*Dataset records:*

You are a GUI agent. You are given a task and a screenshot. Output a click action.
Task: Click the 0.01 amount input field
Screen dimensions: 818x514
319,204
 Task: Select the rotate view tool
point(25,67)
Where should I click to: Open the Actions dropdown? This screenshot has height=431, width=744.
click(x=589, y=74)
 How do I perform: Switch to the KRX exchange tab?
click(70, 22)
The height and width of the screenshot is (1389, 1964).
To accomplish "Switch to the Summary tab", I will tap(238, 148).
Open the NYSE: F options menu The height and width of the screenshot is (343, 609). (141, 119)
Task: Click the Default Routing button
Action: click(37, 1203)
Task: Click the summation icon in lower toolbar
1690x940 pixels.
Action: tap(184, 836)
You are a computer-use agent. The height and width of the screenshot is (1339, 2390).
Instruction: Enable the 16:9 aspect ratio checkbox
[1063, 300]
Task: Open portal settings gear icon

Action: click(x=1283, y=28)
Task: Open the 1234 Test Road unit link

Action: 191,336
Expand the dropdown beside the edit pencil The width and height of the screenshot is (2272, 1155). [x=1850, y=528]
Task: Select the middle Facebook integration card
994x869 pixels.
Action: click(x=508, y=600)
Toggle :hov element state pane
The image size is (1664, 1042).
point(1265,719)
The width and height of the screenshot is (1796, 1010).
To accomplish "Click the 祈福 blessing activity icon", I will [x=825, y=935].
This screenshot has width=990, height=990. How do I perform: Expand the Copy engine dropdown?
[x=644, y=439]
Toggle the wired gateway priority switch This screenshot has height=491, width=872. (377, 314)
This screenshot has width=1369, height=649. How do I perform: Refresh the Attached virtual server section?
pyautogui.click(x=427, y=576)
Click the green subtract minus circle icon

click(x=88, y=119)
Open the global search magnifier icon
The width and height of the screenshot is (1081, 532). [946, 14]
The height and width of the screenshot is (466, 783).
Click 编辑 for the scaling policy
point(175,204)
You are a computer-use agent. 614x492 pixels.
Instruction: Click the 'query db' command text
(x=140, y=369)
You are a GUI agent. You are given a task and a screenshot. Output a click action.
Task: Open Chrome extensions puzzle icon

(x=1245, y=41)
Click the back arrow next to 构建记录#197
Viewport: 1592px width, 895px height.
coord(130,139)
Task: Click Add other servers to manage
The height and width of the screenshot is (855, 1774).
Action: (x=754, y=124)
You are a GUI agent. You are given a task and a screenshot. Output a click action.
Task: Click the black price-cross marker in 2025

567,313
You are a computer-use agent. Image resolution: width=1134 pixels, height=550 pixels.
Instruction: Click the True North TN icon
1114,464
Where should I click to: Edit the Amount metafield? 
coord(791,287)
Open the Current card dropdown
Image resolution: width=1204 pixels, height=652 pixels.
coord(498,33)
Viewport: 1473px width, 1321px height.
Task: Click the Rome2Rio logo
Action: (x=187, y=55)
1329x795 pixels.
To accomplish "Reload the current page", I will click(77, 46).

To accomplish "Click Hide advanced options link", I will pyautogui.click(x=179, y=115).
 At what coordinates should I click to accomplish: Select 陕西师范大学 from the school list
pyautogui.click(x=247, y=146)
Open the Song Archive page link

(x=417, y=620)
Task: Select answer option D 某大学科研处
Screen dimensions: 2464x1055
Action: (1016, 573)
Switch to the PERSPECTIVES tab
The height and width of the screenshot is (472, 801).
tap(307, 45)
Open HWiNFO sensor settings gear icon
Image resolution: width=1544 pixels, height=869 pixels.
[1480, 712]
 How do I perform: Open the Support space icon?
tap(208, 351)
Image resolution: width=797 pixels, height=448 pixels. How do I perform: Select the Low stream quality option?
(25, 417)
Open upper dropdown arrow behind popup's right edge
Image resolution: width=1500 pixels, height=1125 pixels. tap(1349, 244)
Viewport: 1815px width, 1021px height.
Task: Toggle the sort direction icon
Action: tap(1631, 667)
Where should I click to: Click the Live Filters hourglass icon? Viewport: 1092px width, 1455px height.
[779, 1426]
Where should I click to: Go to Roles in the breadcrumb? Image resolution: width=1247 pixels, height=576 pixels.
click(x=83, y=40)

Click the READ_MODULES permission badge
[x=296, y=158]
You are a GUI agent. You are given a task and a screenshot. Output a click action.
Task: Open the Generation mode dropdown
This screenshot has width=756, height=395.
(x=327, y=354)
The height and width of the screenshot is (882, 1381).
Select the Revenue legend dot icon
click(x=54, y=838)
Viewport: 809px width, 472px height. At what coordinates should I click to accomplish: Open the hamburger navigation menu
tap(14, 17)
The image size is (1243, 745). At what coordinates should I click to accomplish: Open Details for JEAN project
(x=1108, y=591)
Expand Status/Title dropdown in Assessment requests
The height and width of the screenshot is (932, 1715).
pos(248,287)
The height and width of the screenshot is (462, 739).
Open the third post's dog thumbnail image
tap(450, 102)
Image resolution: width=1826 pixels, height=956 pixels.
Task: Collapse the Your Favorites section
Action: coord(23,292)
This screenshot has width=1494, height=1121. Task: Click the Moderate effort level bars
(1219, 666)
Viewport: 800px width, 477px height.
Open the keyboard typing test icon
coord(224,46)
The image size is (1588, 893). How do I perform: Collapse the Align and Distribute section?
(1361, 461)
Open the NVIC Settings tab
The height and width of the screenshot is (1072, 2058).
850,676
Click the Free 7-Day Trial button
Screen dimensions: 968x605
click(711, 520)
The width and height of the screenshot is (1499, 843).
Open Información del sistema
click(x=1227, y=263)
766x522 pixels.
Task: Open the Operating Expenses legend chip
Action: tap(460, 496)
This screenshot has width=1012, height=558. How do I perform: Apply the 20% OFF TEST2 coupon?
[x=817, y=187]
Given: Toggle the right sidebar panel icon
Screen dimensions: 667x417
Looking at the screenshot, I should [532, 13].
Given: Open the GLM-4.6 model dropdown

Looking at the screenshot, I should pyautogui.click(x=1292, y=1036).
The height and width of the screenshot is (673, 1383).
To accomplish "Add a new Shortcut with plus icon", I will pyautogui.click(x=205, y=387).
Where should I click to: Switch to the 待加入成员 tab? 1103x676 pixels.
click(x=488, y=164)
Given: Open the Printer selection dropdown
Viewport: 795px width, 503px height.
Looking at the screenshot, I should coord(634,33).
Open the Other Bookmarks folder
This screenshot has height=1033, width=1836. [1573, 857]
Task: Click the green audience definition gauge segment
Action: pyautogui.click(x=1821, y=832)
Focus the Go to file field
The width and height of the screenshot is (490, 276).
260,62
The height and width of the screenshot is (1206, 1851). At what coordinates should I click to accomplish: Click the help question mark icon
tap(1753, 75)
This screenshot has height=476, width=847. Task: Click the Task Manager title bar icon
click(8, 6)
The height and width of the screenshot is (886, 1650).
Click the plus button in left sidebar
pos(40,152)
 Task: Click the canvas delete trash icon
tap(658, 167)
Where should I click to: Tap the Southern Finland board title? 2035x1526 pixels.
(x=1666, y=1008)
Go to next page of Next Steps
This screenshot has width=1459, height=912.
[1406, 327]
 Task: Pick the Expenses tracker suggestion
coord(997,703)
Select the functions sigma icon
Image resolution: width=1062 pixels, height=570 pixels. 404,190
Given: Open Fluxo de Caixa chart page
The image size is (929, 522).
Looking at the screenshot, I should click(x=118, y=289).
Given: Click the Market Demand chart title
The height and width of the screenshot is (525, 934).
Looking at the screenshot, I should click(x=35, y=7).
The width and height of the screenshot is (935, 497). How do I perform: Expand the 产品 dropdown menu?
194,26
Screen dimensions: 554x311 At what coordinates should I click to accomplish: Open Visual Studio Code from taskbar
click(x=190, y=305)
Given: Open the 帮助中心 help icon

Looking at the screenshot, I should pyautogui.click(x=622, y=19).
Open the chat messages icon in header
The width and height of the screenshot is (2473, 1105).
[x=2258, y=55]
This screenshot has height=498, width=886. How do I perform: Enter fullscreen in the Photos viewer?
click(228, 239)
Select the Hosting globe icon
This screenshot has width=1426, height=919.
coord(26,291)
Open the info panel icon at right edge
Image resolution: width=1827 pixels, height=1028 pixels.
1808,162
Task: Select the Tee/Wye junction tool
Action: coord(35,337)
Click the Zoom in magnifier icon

*Problem details:* Each line of the entries holding the string "will" should be found and copied.

*Completed task:*
To accomplish "Switch to the Summary tab", I will tap(238, 148).
To accomplish "Click the 祈福 blessing activity icon", I will [x=825, y=935].
To accomplish "Reload the current page", I will click(77, 46).
To accomplish "Click Hide advanced options link", I will pyautogui.click(x=179, y=115).
To accomplish "Add a new Shortcut with plus icon", I will pyautogui.click(x=205, y=387).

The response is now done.